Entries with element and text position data
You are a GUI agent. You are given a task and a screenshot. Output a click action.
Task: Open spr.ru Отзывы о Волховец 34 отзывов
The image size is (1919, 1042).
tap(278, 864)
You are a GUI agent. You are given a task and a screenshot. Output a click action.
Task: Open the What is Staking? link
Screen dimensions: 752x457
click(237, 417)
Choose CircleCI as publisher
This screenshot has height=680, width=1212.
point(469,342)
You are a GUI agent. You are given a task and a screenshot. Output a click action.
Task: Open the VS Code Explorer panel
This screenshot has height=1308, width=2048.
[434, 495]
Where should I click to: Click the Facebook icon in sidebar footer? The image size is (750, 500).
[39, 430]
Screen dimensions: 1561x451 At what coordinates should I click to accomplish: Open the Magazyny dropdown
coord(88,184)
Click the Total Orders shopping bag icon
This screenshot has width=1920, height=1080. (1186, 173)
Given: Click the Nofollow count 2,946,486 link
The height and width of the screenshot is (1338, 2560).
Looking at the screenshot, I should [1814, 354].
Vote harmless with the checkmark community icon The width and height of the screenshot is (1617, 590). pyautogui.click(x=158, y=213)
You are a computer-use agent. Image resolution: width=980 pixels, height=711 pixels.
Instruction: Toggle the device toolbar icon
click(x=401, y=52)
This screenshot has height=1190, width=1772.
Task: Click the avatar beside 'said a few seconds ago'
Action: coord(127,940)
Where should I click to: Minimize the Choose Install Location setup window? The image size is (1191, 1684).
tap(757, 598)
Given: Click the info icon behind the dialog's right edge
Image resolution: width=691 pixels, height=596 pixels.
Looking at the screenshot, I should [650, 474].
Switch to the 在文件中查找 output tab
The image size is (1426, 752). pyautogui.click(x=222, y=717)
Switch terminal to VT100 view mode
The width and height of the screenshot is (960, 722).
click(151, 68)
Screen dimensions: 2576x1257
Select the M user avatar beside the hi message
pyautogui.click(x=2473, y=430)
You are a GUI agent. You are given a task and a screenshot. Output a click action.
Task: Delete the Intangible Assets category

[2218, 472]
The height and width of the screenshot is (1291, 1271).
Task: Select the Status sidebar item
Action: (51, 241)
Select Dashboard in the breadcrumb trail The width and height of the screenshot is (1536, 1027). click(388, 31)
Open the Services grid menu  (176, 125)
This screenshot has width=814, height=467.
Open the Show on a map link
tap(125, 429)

YOUR OBJECTIVE: Copy out the entries above word for word, starting at the line that contains "Switch to the 在文件中查找 output tab" and continuing through the last line of the entries, with both of those lines included.

CORRECT RESULT:
Switch to the 在文件中查找 output tab
The image size is (1426, 752). pyautogui.click(x=222, y=717)
Switch terminal to VT100 view mode
The width and height of the screenshot is (960, 722).
click(151, 68)
Screen dimensions: 2576x1257
Select the M user avatar beside the hi message
pyautogui.click(x=2473, y=430)
You are a GUI agent. You are given a task and a screenshot. Output a click action.
Task: Delete the Intangible Assets category

[2218, 472]
The height and width of the screenshot is (1291, 1271).
Task: Select the Status sidebar item
Action: (51, 241)
Select Dashboard in the breadcrumb trail The width and height of the screenshot is (1536, 1027). click(388, 31)
Open the Services grid menu  (176, 125)
This screenshot has width=814, height=467.
Open the Show on a map link
tap(125, 429)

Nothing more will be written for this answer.